*WHAT YOU HAVE TO DO*
Take the material below and reproduce, word for word, only the lines from the line with "You are a GUI" through the line with "Task: Click 复制 link under 官方网站".

*DATASET EXCERPTS*
== == ==
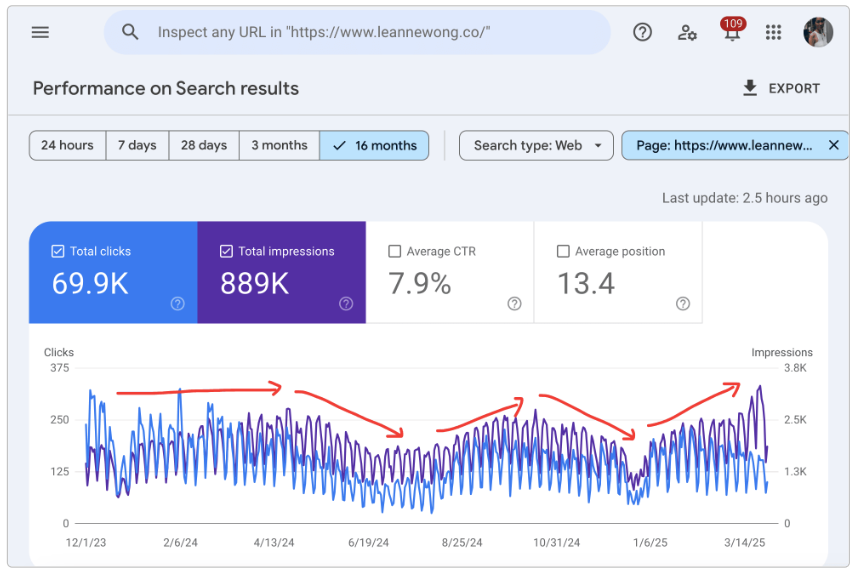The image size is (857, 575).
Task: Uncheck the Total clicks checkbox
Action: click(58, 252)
== == ==
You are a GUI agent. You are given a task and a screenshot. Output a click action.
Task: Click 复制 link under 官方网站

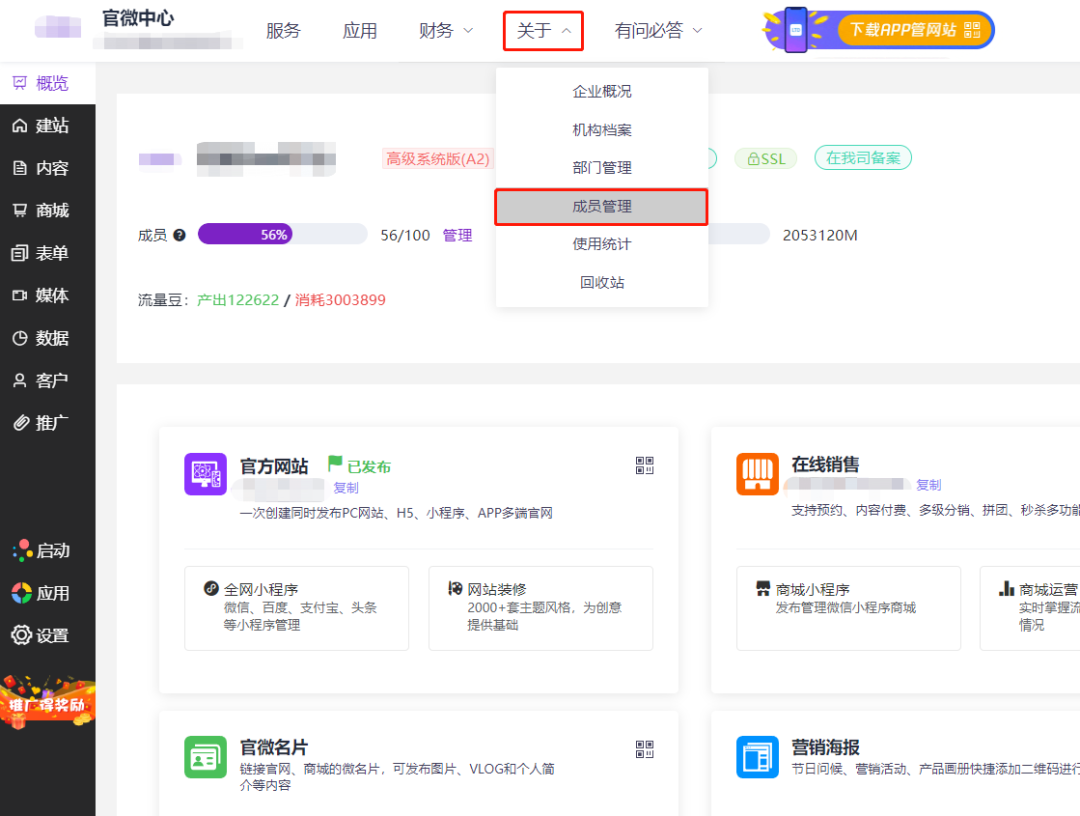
== == ==
*THE COMPLETED TASK*
You are a GUI agent. You are given a task and a screenshot. Output a click action.
Task: Click 复制 link under 官方网站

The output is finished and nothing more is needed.